Advantages of Using AdaMatch in Keras Projects

One of the biggest wins I’ve seen with AdaMatch is how it handles the “threshold” dynamically compared to older methods.

It helps in scenarios like analyzing urban traffic images where lighting conditions change significantly between different geographic regions.

Visualize Domain Alignment in Keras

To truly understand if the model is working, I like to visualize the feature embeddings using a tool like t-SNE.

When AdaMatch is successful, you will see the clusters of the unlabeled target data overlapping perfectly with the labeled source data.

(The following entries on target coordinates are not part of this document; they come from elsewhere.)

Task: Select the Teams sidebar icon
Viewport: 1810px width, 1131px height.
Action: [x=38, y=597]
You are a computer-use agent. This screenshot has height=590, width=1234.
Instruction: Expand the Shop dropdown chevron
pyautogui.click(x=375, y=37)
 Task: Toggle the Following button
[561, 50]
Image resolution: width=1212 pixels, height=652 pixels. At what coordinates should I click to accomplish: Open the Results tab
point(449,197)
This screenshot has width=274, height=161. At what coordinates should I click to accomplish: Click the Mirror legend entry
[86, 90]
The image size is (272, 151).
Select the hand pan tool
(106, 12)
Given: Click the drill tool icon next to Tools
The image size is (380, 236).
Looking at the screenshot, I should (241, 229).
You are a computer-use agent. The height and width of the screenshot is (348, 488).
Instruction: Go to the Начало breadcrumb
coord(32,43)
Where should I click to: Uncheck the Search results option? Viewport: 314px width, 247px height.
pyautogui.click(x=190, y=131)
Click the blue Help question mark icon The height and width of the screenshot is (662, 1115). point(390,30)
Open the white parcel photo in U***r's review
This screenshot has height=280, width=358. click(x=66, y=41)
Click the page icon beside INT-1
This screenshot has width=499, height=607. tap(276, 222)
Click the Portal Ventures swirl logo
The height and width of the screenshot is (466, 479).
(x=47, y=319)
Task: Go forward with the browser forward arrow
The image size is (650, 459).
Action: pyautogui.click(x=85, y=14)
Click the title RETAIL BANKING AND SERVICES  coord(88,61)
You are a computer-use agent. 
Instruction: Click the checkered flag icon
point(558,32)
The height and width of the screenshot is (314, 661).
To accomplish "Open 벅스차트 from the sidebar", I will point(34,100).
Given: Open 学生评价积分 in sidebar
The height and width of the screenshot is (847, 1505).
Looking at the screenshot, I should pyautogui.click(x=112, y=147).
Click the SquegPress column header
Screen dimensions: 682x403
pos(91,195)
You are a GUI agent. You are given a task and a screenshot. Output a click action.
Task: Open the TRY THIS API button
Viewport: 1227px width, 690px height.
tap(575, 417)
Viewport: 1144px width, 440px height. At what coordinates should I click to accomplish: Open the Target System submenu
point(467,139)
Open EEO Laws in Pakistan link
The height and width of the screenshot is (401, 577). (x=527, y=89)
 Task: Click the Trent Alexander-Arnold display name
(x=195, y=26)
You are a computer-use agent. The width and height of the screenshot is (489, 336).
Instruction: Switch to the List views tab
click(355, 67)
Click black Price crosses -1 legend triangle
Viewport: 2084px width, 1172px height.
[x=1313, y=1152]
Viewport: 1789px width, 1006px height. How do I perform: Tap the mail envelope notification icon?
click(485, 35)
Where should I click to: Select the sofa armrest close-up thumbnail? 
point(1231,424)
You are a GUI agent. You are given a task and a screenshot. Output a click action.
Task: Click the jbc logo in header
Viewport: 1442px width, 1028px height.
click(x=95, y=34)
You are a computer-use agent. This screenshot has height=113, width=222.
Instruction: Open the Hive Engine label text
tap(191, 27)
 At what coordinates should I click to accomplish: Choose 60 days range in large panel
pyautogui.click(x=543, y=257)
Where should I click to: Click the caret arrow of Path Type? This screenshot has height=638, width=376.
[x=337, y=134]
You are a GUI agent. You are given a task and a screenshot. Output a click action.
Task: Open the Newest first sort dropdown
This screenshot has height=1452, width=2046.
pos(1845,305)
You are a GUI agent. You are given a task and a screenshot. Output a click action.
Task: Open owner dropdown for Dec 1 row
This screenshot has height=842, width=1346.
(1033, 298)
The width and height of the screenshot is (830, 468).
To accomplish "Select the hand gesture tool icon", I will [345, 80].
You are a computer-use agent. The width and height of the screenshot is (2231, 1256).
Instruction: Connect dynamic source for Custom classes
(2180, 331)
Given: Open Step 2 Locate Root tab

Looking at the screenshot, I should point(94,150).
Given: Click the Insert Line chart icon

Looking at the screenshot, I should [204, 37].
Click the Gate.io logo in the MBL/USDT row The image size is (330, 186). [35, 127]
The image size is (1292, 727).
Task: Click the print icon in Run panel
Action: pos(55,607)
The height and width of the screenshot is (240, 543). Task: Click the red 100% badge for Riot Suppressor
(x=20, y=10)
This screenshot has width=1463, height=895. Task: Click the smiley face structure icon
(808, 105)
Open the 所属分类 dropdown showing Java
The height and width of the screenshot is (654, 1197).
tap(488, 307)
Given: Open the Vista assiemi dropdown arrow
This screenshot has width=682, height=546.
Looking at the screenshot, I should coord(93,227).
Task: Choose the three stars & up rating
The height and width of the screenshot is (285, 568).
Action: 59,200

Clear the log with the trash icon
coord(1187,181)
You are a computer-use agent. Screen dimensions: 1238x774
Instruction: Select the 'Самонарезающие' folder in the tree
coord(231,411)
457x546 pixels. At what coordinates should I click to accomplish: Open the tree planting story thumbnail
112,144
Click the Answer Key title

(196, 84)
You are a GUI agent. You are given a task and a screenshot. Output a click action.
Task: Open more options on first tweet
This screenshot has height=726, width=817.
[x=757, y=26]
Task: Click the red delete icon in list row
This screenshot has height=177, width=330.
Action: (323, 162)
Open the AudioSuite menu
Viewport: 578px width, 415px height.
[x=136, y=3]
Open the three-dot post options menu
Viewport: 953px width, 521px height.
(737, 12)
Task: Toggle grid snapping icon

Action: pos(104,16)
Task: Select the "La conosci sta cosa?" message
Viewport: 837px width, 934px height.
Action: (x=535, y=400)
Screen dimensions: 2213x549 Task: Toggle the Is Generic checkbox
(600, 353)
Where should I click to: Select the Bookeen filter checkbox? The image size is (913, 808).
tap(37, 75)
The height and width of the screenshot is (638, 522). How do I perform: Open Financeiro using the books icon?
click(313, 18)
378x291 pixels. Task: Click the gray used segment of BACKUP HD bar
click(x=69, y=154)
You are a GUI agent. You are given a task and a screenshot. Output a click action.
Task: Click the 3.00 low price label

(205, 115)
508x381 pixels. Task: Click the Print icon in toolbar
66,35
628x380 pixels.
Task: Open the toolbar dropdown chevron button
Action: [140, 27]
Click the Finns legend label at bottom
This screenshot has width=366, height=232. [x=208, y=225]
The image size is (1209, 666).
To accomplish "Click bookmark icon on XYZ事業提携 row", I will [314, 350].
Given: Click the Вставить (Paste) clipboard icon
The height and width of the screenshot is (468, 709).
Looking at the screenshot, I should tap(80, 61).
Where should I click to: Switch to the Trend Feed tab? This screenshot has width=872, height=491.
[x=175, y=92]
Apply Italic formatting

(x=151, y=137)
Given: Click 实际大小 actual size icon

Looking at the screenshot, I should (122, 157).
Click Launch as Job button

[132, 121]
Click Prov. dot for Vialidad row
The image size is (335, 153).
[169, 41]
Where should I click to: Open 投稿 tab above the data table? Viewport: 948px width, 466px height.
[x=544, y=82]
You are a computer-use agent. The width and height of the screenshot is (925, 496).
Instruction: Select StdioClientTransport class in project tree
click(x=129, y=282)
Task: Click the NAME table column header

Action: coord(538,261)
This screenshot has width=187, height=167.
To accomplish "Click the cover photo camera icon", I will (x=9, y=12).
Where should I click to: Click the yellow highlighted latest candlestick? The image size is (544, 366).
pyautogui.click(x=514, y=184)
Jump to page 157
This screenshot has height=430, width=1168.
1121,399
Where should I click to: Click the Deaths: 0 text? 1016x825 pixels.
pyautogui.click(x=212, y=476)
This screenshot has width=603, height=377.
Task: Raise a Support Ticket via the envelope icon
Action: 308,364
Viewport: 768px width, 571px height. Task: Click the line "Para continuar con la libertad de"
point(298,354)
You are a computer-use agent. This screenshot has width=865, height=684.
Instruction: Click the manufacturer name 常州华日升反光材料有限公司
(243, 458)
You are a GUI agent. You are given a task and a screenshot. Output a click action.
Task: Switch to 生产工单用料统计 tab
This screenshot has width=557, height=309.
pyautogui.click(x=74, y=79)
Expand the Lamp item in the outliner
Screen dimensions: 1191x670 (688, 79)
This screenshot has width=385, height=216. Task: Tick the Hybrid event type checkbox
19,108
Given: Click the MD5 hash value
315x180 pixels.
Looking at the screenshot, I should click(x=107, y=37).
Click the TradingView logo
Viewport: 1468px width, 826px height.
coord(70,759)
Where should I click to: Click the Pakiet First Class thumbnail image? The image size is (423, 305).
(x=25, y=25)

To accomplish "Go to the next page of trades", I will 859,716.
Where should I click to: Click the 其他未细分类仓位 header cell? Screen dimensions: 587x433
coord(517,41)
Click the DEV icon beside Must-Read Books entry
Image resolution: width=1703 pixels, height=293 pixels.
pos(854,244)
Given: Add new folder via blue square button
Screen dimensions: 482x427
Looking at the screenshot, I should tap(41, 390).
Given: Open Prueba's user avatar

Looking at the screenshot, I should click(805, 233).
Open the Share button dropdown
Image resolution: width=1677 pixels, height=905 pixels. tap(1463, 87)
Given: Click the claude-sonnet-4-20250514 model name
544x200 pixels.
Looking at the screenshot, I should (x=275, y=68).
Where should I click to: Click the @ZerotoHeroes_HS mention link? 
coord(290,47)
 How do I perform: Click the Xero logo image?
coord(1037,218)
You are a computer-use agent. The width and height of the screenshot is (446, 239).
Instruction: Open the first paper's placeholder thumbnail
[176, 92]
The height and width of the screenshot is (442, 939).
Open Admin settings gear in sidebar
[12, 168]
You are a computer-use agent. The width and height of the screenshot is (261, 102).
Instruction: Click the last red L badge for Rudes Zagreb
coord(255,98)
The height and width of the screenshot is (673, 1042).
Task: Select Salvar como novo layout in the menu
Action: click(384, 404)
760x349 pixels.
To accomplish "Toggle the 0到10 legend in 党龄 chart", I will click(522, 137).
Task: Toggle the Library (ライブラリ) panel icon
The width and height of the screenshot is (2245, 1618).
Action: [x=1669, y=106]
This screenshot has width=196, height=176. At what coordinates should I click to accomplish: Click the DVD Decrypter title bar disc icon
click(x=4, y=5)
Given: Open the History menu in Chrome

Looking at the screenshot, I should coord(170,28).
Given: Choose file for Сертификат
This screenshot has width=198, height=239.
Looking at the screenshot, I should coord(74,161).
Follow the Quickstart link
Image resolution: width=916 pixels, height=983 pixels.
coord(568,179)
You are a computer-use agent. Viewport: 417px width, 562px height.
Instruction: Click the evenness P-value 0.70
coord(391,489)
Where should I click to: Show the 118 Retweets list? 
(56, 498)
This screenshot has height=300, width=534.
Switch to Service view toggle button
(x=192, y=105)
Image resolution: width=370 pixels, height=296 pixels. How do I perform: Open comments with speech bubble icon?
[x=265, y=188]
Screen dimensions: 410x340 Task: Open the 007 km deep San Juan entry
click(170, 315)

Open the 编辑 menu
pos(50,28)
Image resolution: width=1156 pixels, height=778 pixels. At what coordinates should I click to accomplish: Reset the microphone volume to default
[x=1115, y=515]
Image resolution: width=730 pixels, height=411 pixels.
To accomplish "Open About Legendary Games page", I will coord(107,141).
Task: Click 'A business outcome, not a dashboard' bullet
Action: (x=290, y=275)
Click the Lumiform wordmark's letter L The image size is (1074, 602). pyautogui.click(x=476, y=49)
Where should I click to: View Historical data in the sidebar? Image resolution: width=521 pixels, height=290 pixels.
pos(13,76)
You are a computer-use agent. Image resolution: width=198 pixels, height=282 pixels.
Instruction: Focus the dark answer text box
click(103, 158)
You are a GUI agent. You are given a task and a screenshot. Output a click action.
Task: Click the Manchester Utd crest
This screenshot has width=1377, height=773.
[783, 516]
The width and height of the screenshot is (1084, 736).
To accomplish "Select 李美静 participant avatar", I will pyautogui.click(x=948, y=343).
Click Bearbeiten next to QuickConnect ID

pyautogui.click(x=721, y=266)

def plot_results(history):
    plt.plot(history.history['loss'])
    plt.title('AdaMatch Training Loss Progression')
    plt.ylabel('Loss')
    plt.xlabel('Epoch')
    plt.show()

plot_results(history)

In this tutorial, I showed you how to bridge the gap between labeled and unlabeled data using AdaMatch in Keras. This approach is incredibly effective when you’re moving a model from a controlled environment to a real-world application with different data distributions.

I hope you found this tutorial useful! If you’re working on projects where labeled data is scarce, AdaMatch might be the missing piece in your pipeline. Feel free to experiment with different augmentation strategies to see how they impact your final accuracy.